South Carolina football: What's gone wrong during 4-game Kentucky losing streak and, more important, can Gamecocks fix it?
South Carolina probably won’t need a motivating one-liner from an opposing coach this week to get fired up.
The Gamecocks are well aware of their 4-game losing streak against Kentucky, and now they’re facing the tall order of knocking off an undefeated and ranked team on the road. The Gamecocks are ranked in the bottom third of the SEC in rushing defense, and on Saturday will face the league’s best rushing attack, led by a Heisman hopeful, Benny Snell.
The Wildcats and Georgia are the only SEC teams to already top 1,000 rushing yards, and UK is tied for the SEC lead (Mississippi State) with 13 rushing touchdowns. Snell has accounted for 540 of the yards and 7 of the TDs. He leads the SEC in both categories.
That should be all they need to get motivated, but coach Will Muschamp admitted it’s something the team has discussed, and something that needs to improve.

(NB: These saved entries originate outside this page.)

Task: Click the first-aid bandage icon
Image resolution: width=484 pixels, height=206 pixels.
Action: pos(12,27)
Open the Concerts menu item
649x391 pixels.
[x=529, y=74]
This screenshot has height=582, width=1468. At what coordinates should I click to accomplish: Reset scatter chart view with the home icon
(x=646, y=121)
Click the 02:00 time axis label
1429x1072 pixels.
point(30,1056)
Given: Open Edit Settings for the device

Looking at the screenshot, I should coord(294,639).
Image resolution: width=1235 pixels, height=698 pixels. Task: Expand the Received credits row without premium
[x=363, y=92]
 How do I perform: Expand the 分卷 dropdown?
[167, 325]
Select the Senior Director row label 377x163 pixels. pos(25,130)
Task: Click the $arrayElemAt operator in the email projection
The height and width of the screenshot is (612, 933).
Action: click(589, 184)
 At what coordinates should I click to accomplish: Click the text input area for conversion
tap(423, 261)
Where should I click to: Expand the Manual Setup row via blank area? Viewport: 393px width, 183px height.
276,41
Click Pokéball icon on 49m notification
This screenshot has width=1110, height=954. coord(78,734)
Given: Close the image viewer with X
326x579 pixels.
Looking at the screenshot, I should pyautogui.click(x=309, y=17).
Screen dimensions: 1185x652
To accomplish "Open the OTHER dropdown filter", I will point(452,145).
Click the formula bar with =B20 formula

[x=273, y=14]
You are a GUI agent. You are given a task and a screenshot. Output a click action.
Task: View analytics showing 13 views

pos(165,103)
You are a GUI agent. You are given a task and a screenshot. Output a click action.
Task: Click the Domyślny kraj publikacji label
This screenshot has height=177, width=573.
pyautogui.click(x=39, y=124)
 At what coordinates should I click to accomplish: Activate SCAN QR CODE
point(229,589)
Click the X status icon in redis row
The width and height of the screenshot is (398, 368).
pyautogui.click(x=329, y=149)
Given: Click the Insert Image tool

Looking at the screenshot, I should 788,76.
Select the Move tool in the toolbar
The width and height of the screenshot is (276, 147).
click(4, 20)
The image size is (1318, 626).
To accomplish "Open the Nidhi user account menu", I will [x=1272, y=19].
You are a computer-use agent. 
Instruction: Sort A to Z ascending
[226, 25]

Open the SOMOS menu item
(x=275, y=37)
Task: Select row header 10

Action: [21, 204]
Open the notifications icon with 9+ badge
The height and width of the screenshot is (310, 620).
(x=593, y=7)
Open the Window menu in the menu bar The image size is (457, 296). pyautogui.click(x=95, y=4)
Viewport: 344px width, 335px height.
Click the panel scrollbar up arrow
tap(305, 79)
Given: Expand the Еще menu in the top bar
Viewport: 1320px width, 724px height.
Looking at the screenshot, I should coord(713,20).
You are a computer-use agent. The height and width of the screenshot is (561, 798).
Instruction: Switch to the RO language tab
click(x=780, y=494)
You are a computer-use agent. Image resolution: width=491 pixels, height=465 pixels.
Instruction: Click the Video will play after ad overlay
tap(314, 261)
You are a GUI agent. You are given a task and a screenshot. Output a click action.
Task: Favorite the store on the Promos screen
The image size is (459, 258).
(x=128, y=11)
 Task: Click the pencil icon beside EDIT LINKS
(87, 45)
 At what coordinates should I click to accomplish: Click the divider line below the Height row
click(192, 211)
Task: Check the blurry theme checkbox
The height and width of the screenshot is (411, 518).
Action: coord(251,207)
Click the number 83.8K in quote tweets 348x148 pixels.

“It’s a challenge for our football team, that’s what I told them. So what, now what,” Muschamp said on a Sunday media teleconference, according to audio posted by SportsTalkSC. “At the end of the day, do we need somebody to motivate you, or can you be a self-starter? … Continue to work through our football team and figure the ways they get motivated.”
Kentucky has won the past 4. South Carolina only has two longer active SEC losing streaks: Auburn (8) and LSU (6).
The same cast of characters for Kentucky that has built the streak in this series, Snell and Josh Allen, for example, are its key playmakers again this season. Allen is the reigning SEC Defensive Player of the Week after a big game against Mississippi State. Allen had 6 tackles, 2 for a loss, and a sack in UK’s 28-7 win. Snell is the brash face of the program and an emerging dark-horse Heisman Trophy candidate.
Snell last season against South Carolina had 32 carries for 102 yards and 2 TDs. Two years ago, he had 16 carries for 73 yards and a TD. Allen had 3 tackles against South Carolina last year, and 7 in 2016.
Muschamp described Snell as a “violent back.” He praised new addition Terry Wilson and noted how many veterans the Wildcats have.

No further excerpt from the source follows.